Repeat nothing but the line that contains "At what coordinates" and the lines after it, through the end of the listing, exactly as they stand; omit pictures.

→ **DATA EXTRACTS**
_ _ _

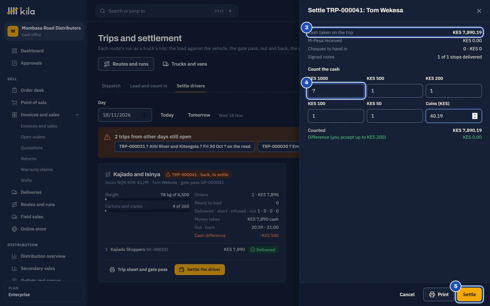Open the Dashboard sidebar icon
490x306 pixels.
click(14, 51)
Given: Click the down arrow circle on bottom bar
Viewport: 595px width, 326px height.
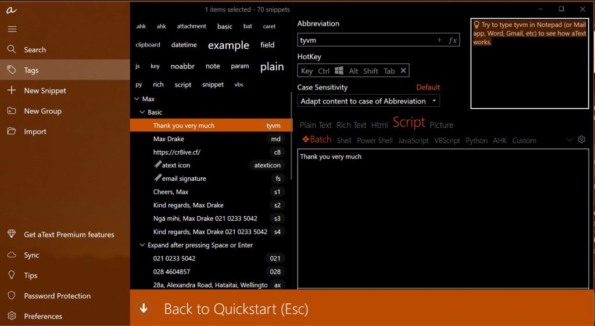Looking at the screenshot, I should 144,309.
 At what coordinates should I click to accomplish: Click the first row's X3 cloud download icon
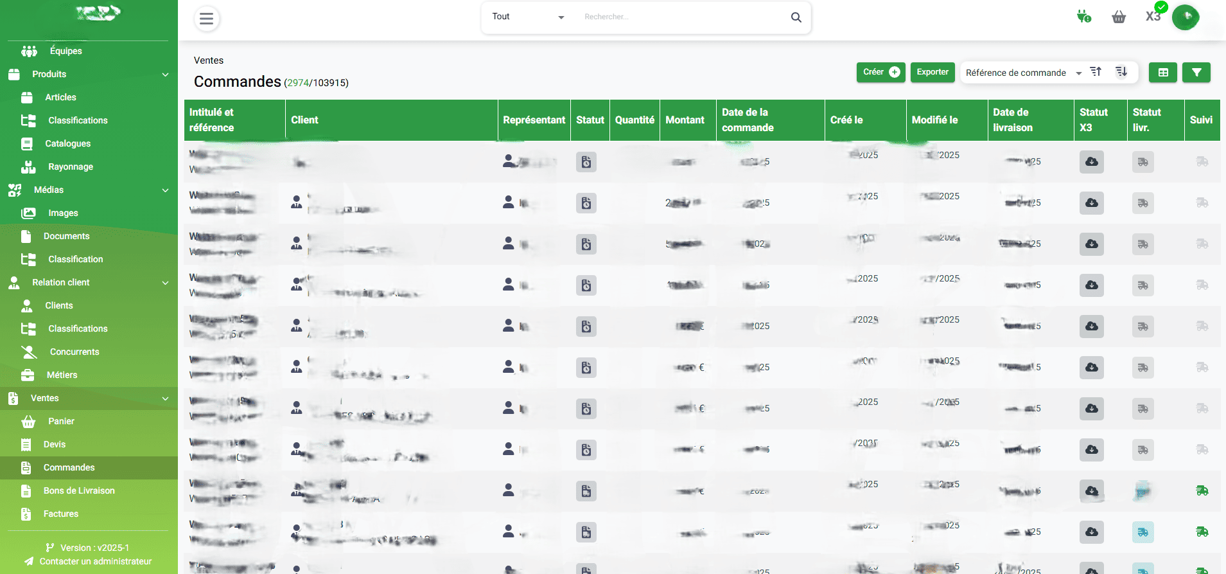[1091, 162]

_ _ _

→ **SOLUTION BELOW**
 At what coordinates should I click to accomplish: Click the first row's X3 cloud download icon
[1091, 162]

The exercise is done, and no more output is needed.